───── SUPPLIED PASSAGE ─────

Tony Rice says Bob Dylan's "Sweetheart Like You" leaves a lot open to personal interpretation, and recording it was quite a challenge. Originally recorded for Tony's 1986 release, "Me And My Guitar," the song can also be found on the new CD, Night Flyer.
This disk is sub-titled "The Singer-Songwriter Collection," a choice that might confound some of Tony's newest fans, the ones who have only come to his music in the last decade. That is because although the 57-year-old is still a master of the guitar, Tony no longer sings onstage, or in the studio, because of "muscle tension dysphonia," a condition that affects the muscles of the voice box. This exact cause of this very rare affliction is unknown. It could be as simple as a person starting to use their vocal cords and throat box differently, so they can keep talking when they've got laryngitis or a cold … but when the illness clears up, they can't go back to their old way of speaking because the muscles won't behave the same way as they did before.
In interviews, Tony Rice insists he doesn't miss singing all that much because his first love was the picking, not the singing.

─────

Please retype the Tony Rice passage word for word from "This disk is" to "not the singing.".

───── RAW DATA ─────

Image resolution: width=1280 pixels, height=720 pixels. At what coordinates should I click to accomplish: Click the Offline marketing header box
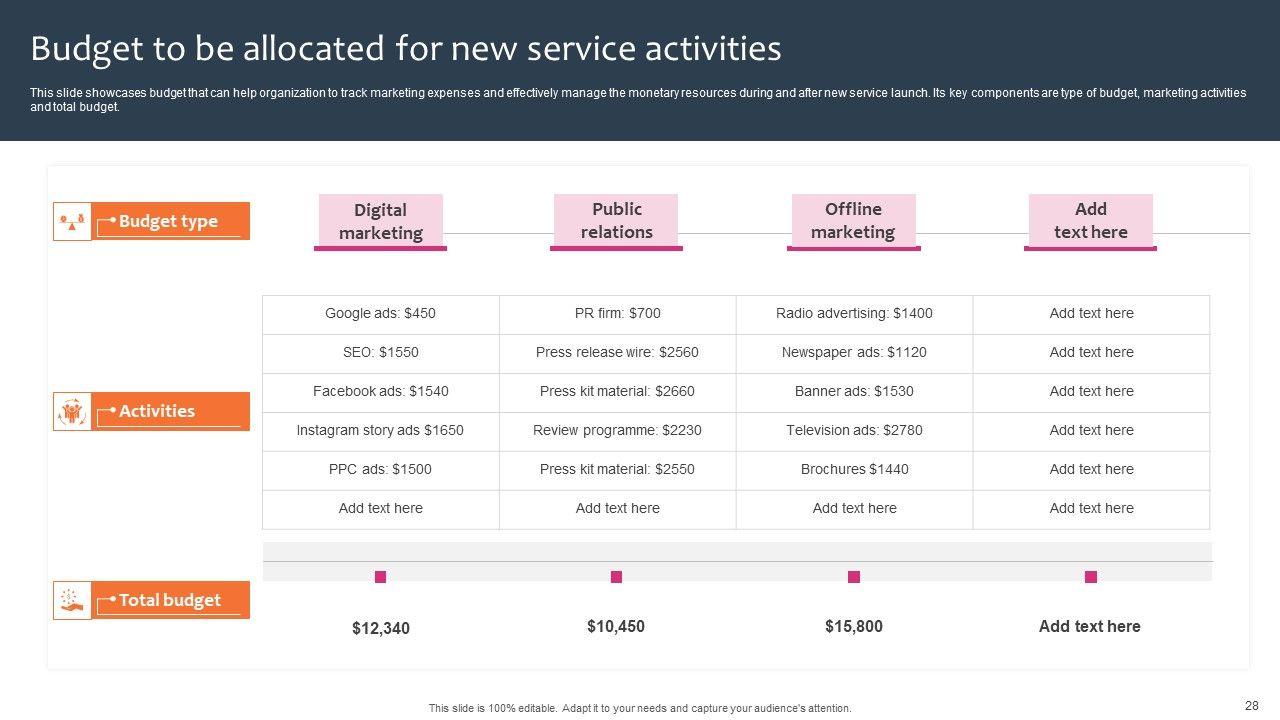click(x=853, y=220)
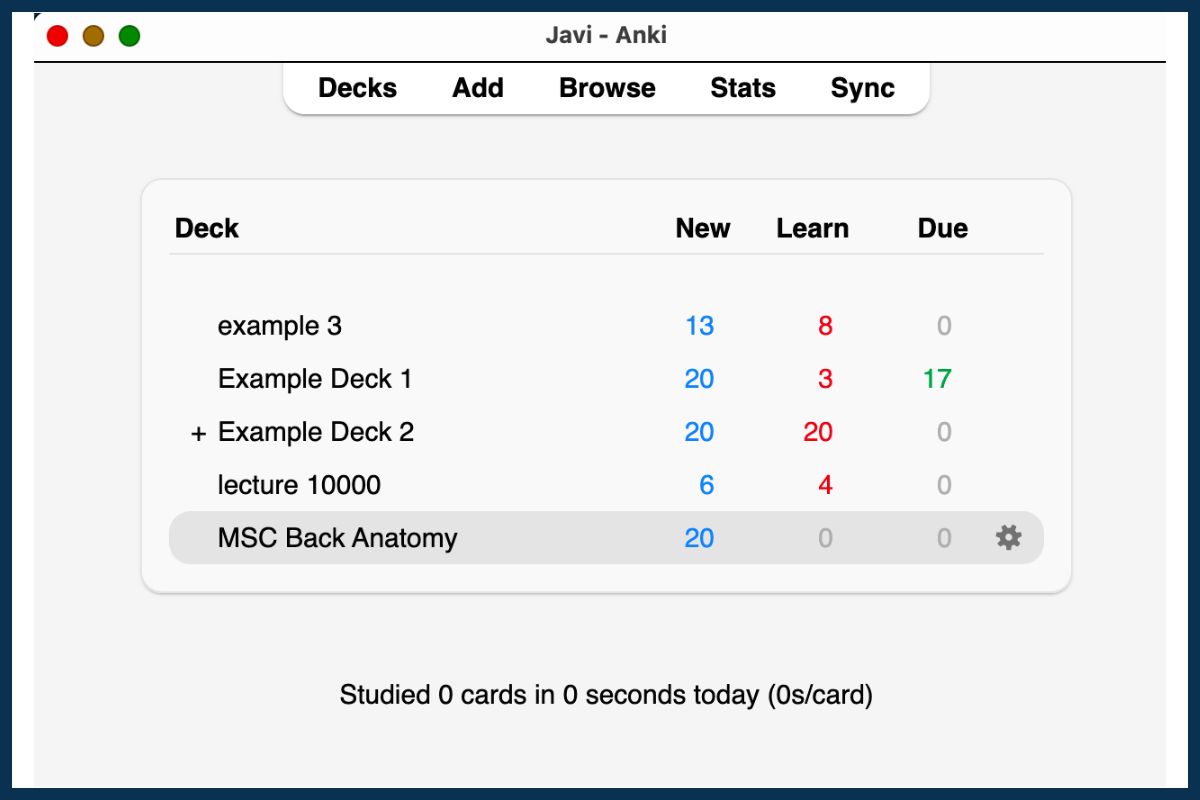Image resolution: width=1200 pixels, height=800 pixels.
Task: Click Add in the top toolbar
Action: [x=477, y=88]
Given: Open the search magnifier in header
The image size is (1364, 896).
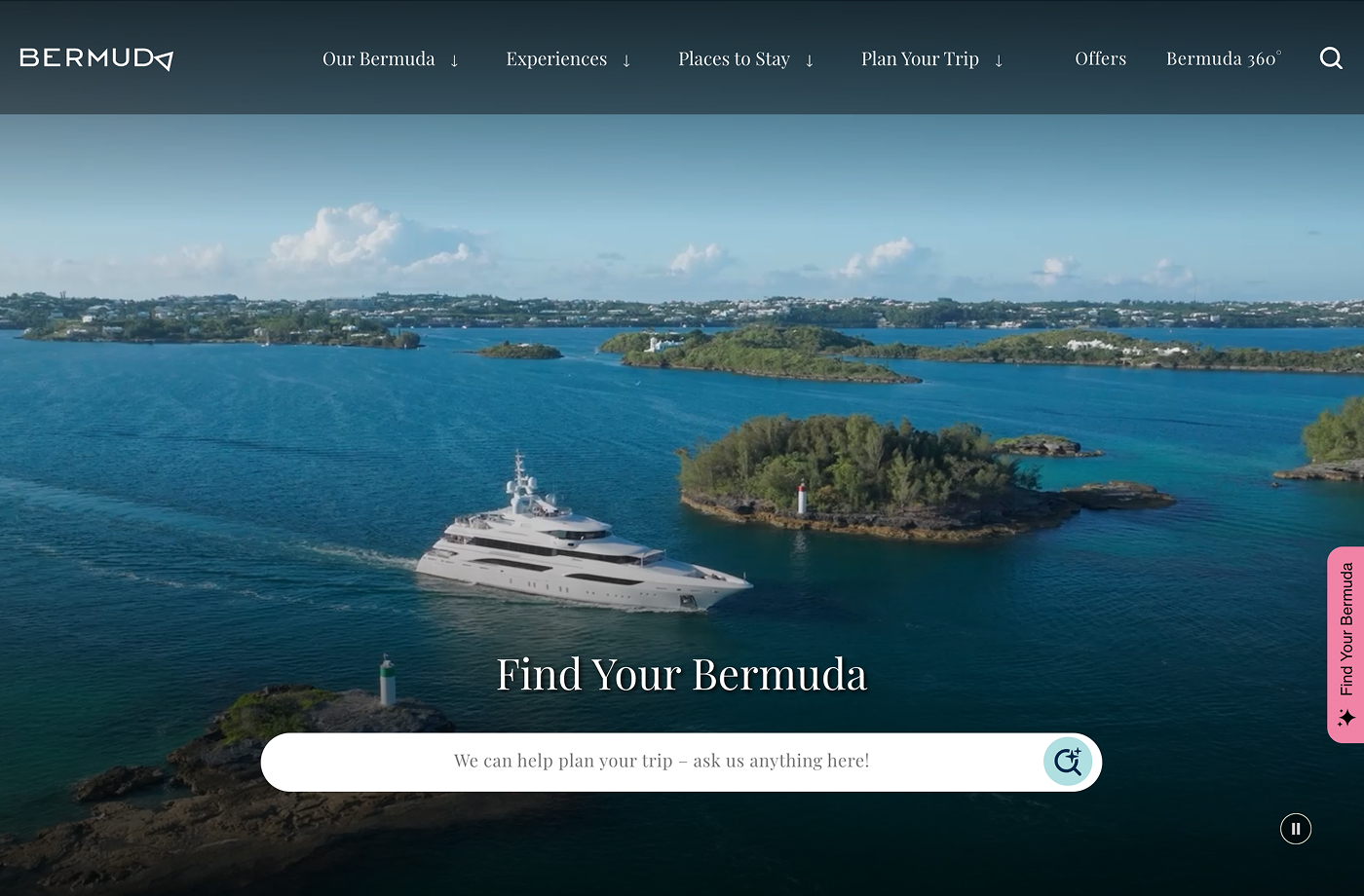Looking at the screenshot, I should pos(1331,58).
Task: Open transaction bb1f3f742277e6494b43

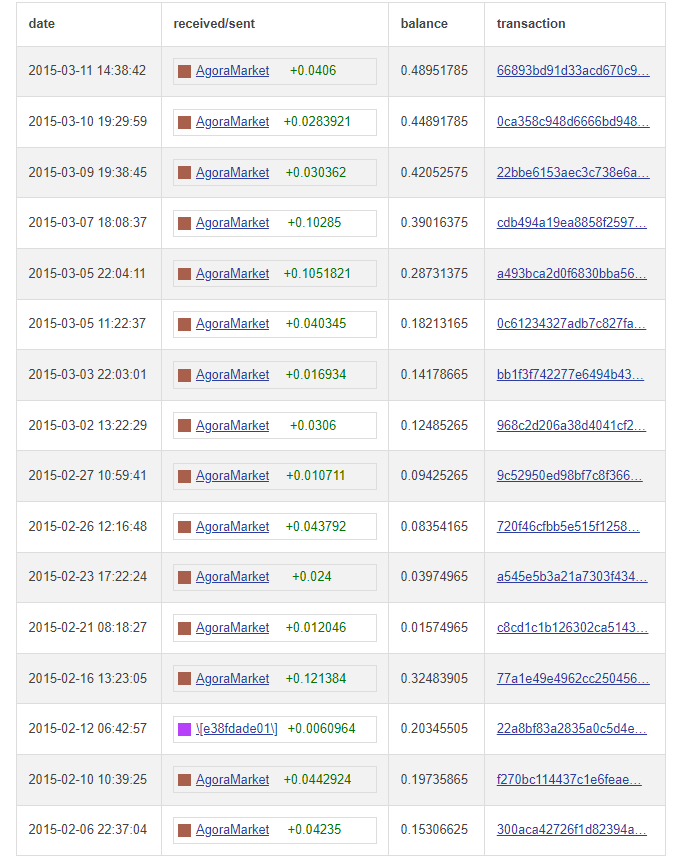Action: point(570,374)
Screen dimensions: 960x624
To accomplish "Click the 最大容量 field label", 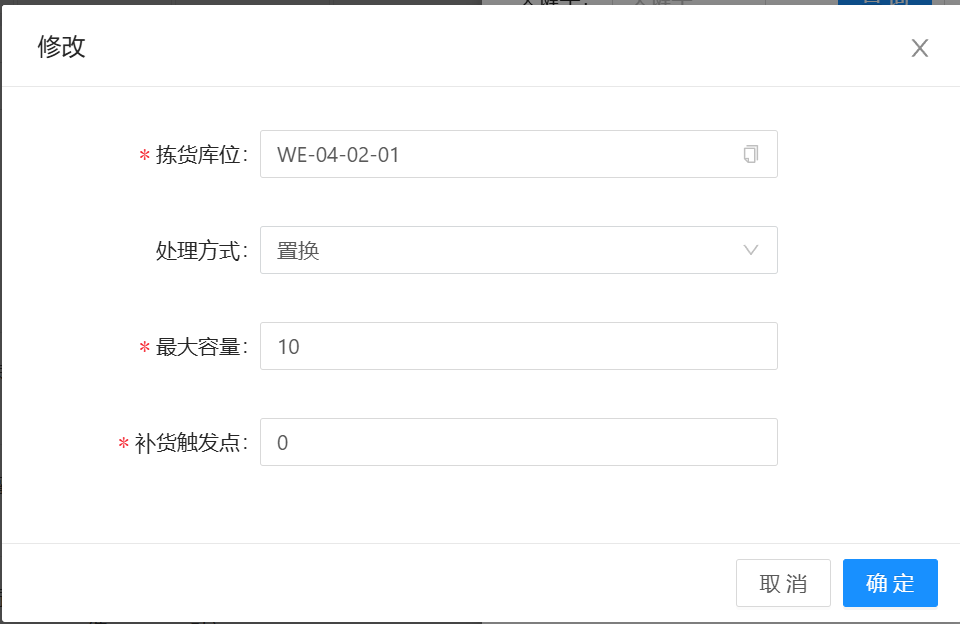I will 201,347.
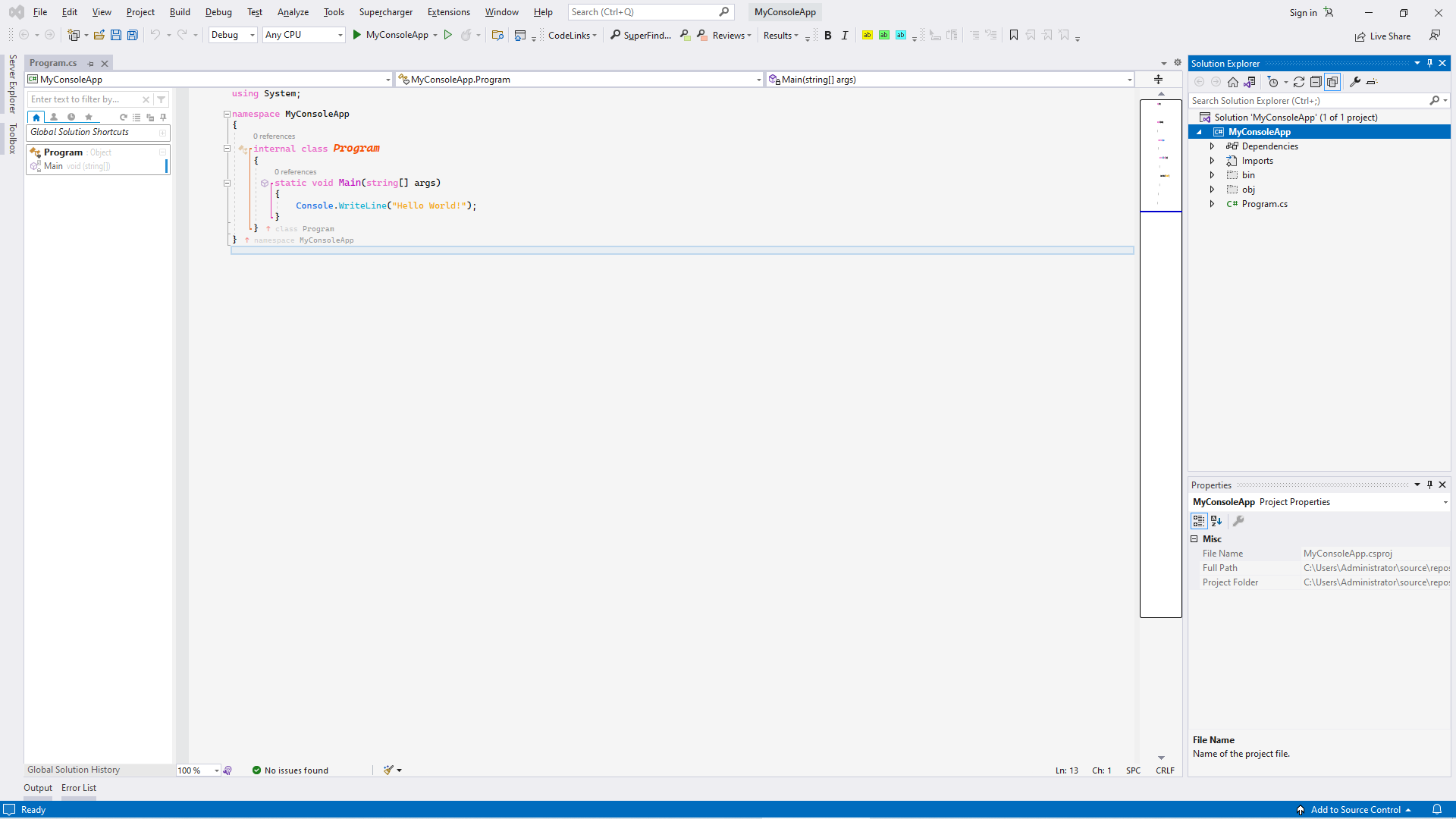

─────

**RESULT FOR THIS EXERCISE**.
This disk is sub-titled "The Singer-Songwriter Collection," a choice that might confound some of Tony's newest fans, the ones who have only come to his music in the last decade. That is because although the 57-year-old is still a master of the guitar, Tony no longer sings onstage, or in the studio, because of "muscle tension dysphonia," a condition that affects the muscles of the voice box. This exact cause of this very rare affliction is unknown. It could be as simple as a person starting to use their vocal cords and throat box differently, so they can keep talking when they've got laryngitis or a cold … but when the illness clears up, they can't go back to their old way of speaking because the muscles won't behave the same way as they did before.
In interviews, Tony Rice insists he doesn't miss singing all that much because his first love was the picking, not the singing.